The Retirement Conference is co-hosted by the publisher of Investment Magazine and its independent think tank, the Conexus Institute. It is held annually at Old Parliament House in Canberra with a focus on improving retirement outcomes for Australians.
Cole’s comments come a month after the regulators and Minister for Financial Services Stephen Jones told the Investment Magazine Group Insurance Dialogue that trustee response to the covenant has been underwhelming.
The lack of progress in the space also puts the minister in a compromising position as his Quality of Advice Review response is centered around super funds offering more financial advice despite funds already struggling with delivering an acceptable member experience.

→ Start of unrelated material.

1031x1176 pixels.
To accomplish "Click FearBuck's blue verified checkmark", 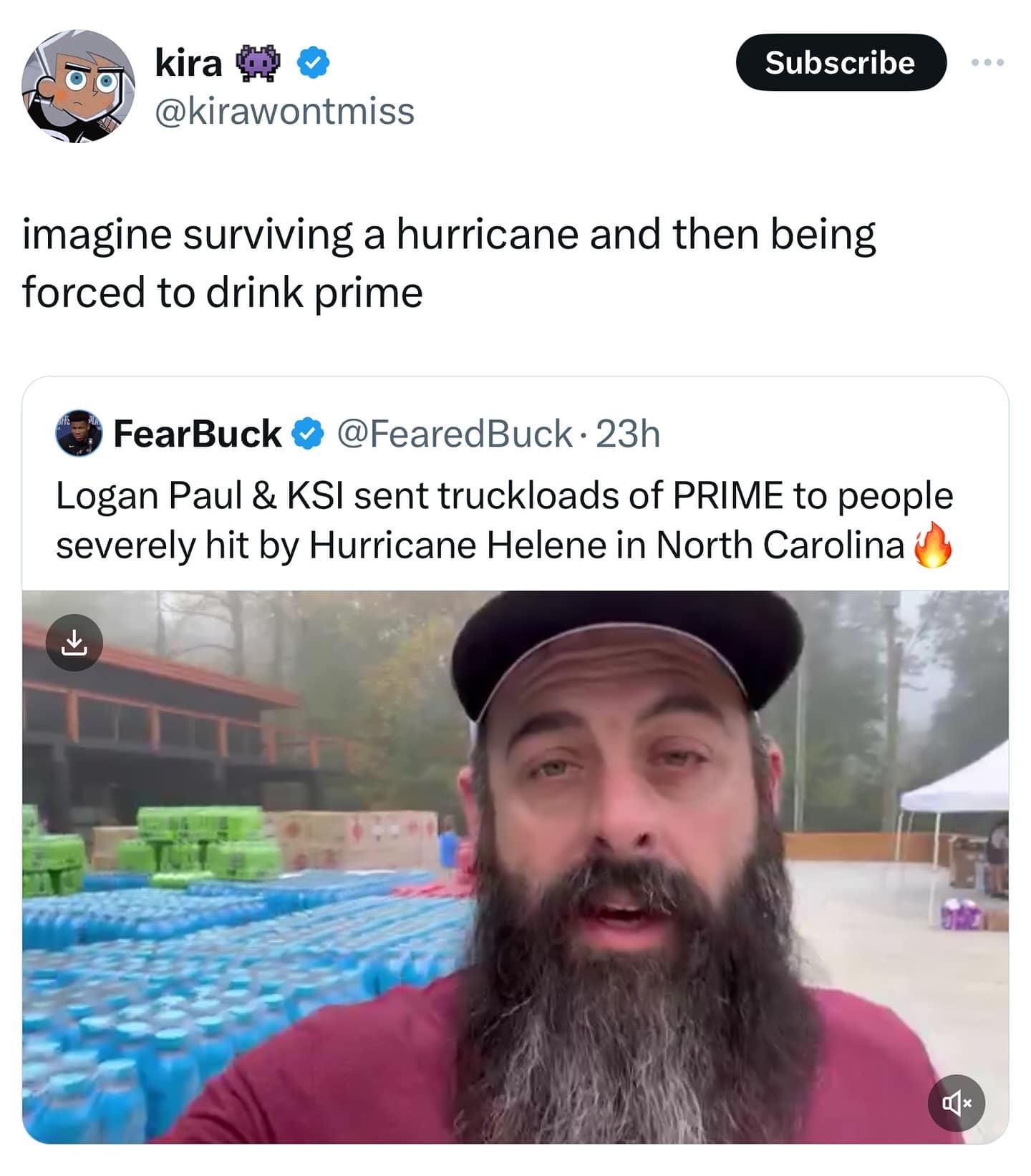I will click(x=309, y=434).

“I’ve been around the grounds a lot in the last few weeks in different gatherings and in one-on-one meetings trying to unpack the blockers to progress,” Cole said, referring to the covenant.
“I’ve said before that I never admit to being surprised, but I will say I have been concerned by sentiments I’ve heard like, ‘why is this for us to do’, and maybe ‘we resent being told what products to offer’.”
Acknowledging that assisting members in retirement isn’t a new responsibility for the industry, Cole highlighted the need to be able to assist members at scale.
“The need for action is mission critical and urgent from a member point of view – we stand here today with six million members of the Australian community at or above superannuation preservation age,” Cole said.
“A further three million members will become eligible to draw from their super in the next 10 years – a 50 per cent increase over the next decade.”
ASIC senior executive leader for superannuation and life insurance Jane Eccleston used her part of her speech to clarify three misunderstandings about the obligations under the RIC: personal financial advice as part of the covenant; more data being part of the solution; and the assumption that more data collected consequently results in financial advice.
“Often discussions around the Retirement Income Covenant very quickly become a discussion about the challenges of personal financial advice regulation,” Eccleston said.
“Fundamentally, superannuation funds are product providers and, like other financial service product providers, cannot realistically have a business model whose success is entirely contingent on making individual product recommendations to customers.”
Instead, Eccleston said, super funds should be focused on making high-quality products that meet members’ needs with appropriately supported decision-making so the chances of a member ending up in a product suitable for them is maximised.
Eccleston acknowledged there has been confusion about what the regulators expectation is when it comes to collecting member data to inform the development of retirement income strategies.
“Let me be very clear – what we don’t want is trustees collecting endless amounts of member data,” Eccleston said.
“What we want is trustees considering what data they need to assist them to develop, implement and review their retirement income strategies.”
She added this is a decision each trustee needs to make individually, and it will vary for each fund.
“Trustees should have already undertaken a stocktake of the member data they currently have and a gap analysis of the types of data they need,” Eccleston said.
“In other words, what data would lead to a trustee changing or refining its strategy? We expect trustees to have plans for how they are going to obtain any necessary missing data.”
When it came to collecting member data and how that may lead to the provision of advice, Eccleston clarified that retirement income strategies need to be consumer-focused and evidence-based, and data provides that foundation.
“When we say that analysing member data can help trustees further enhance their choice architecture, in no way are we suggesting that trustees must use the data they have collected about their members to deliver them personal solutions that are designed specifically for that member,” Eccleston said.
“Nor do we think that the collection of member data somehow automatically translates into a requirement or obligation to provide personal financial advice or means that any future interactions the member has with the fund will involve the provision of personal financial advice.”